Les conséquences de l’utilisation abusive d’engrais chimiques de synthèse sont multiples et peuvent affecter la nature dans toute sa composante. Outre la santé de l’homme et de l’animal qui est menacée, la nappe phréatique est aussi exposée. Selon le portail tonnerredengrais.com, la contamination des ‘’eaux superficielles et profondes par les nitrates est due principalement à cette technique d’agriculture’’. Aussi, il y est indiqué que ces substances ont une ‘’toxicité aigüe et chronique élevée’’ pour l’homme et les animaux, et sont transformées en nitrites qui sont connus pour leurs effets cancérigènes puissants. Une fois la nappe phréatique empoisonnée par ces toxiques, le site d’informations précise qu’il est ‘’difficile, voire pratiquement impossible de la décontaminer’’.

En plus de la contamination de la nappe phréatique, l’utilisation abusive des engrais chimiques peut également participer au réchauffement climatique. Cela, poursuit-on, est due aux ‘’fortes émissions d'oxyde d'azote qui est un puissant gaz à effet de serre à fort potentiel de réchauffement global et à durée de résidence élevée (de l'ordre de 100 ans)’’.

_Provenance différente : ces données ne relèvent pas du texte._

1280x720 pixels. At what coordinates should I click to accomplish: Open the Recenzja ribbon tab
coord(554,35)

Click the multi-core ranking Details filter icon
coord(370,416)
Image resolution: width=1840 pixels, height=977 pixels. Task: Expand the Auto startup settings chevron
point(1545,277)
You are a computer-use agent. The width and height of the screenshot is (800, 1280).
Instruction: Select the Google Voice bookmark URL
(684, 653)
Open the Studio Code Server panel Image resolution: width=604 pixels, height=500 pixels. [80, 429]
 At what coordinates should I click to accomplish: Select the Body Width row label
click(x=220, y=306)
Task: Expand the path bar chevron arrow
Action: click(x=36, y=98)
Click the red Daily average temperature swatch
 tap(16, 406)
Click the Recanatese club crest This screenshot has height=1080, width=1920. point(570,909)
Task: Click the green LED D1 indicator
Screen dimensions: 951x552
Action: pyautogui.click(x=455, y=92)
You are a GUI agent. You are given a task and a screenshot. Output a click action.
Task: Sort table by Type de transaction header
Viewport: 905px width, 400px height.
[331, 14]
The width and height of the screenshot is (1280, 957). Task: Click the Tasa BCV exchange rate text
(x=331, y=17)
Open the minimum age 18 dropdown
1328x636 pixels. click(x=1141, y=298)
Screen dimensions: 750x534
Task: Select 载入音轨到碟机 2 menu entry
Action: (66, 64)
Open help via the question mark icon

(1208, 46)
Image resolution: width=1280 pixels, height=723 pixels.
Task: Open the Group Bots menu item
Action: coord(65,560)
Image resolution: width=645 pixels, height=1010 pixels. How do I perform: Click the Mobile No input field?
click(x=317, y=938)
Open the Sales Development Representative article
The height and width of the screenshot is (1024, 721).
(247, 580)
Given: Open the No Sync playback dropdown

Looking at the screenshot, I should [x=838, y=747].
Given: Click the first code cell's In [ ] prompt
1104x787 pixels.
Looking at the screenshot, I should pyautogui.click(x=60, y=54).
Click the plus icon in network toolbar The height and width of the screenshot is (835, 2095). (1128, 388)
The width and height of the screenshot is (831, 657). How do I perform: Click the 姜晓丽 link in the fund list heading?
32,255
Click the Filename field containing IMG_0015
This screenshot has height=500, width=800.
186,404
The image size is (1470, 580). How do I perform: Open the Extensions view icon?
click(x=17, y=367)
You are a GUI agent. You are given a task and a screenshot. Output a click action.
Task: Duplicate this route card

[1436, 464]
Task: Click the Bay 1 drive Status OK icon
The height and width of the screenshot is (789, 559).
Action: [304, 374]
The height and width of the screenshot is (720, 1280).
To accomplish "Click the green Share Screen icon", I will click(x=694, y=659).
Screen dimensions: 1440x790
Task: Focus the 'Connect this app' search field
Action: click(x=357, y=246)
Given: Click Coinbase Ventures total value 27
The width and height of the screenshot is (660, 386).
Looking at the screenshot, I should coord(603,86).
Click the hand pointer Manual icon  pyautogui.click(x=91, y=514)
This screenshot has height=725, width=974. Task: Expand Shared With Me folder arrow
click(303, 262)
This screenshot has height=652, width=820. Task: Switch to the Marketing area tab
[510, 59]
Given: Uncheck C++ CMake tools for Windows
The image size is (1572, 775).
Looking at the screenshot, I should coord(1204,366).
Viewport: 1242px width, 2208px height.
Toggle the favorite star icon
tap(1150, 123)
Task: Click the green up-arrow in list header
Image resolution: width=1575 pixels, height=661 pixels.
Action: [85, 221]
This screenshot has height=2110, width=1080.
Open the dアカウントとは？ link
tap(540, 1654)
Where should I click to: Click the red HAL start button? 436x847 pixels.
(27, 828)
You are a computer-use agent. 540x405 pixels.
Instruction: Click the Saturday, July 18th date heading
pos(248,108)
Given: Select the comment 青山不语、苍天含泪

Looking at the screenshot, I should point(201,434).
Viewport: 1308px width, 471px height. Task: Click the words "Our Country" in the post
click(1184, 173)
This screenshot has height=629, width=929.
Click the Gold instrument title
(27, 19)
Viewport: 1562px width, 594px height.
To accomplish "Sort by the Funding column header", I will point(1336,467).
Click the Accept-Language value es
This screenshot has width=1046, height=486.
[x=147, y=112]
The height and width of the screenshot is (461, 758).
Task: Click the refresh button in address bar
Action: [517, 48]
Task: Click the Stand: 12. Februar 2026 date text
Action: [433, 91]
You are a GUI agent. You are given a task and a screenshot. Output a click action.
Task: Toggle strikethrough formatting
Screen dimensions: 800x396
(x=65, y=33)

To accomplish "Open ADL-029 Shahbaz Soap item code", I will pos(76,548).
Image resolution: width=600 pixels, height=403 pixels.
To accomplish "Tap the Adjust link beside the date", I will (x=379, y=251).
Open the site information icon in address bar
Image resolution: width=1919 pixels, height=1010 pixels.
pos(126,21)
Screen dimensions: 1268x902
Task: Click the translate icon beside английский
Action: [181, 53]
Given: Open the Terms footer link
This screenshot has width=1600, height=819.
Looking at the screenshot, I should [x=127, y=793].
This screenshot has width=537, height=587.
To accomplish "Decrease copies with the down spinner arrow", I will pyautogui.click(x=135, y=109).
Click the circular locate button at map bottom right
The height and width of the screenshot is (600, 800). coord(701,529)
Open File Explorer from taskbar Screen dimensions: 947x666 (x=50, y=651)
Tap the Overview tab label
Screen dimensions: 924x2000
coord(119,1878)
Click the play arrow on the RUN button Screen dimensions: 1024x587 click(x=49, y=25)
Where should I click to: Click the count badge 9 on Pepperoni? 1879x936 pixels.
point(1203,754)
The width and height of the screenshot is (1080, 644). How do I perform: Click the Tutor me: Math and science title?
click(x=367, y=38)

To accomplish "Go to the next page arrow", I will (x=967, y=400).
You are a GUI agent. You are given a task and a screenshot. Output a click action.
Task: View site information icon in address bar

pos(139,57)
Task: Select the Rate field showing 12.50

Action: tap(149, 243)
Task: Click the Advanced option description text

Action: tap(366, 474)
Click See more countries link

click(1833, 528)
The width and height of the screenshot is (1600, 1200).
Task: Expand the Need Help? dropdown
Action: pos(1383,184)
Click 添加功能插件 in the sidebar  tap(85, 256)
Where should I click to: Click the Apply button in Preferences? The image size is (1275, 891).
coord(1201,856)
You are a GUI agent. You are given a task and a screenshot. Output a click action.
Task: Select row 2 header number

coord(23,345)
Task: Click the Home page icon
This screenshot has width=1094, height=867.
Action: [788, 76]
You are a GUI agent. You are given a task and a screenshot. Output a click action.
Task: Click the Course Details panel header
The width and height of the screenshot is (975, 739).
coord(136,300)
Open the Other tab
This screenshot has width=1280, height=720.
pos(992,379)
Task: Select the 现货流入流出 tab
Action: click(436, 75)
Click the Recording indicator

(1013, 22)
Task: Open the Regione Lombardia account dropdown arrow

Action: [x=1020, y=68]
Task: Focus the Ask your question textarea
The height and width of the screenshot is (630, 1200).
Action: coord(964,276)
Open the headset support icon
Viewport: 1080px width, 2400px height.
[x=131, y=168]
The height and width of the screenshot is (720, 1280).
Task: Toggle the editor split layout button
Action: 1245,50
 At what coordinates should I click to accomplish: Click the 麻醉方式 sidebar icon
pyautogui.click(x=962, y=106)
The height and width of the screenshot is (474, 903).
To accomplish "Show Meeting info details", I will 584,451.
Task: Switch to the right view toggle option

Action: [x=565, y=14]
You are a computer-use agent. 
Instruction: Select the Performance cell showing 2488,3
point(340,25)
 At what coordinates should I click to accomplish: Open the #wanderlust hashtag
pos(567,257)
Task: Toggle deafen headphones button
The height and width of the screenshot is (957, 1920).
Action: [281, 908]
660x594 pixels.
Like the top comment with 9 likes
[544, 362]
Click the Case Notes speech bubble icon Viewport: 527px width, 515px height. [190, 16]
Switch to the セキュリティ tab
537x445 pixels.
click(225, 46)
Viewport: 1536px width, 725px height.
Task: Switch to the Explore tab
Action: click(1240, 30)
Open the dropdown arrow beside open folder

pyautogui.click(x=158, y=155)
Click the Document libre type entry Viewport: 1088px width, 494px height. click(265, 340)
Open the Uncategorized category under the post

Dans un monde dominé par les nombreux réchauffements climatiques, le coordonnateur de la Fédération nationale pour l’agriculture biologique (Fenab) confiait à ‘’EnQuête’’, en mars 2019, que l’heure avait sonné pour tourner définitivement la page de l’agriculture conventionnelle. Une agriculture qui, selon lui, a fini de détruire la population d’abeilles et d’oiseaux, et d’agresser la biodiversité végétale et animale. De plus, Ibrahima Seck précisait que l’utilisation de l’engrais chimique contribue également de 12 à 30 % des émissions de gaz à effet de serre.

Suffisant, pour le coordonnateur de la Fenab, d’appeler ses camarades producteurs à s’ouvrir à l’ère de l’agriculture écologique-biologique afin, dit-il, de procurer une alimentation saine aux citoyens et pour une meilleure protection de l’environnement. Un appel qui ne va pas faire l’unanimité de sitôt. Puisqu’Assane Ndiaye, grand producteur établi dans le département de Tivaouane, estime que tous ceux qui ‘’défendent et qui disent faire du bio doivent comprendre que l’agriculture conventionnelle a encore de beaux jours’’.

En attendant que l’agriculture biologique fasse son bonhomme de chemin, les uns et les autres sont contraints de poursuivre la consommation des produits issus de cette culture aux milles problèmes.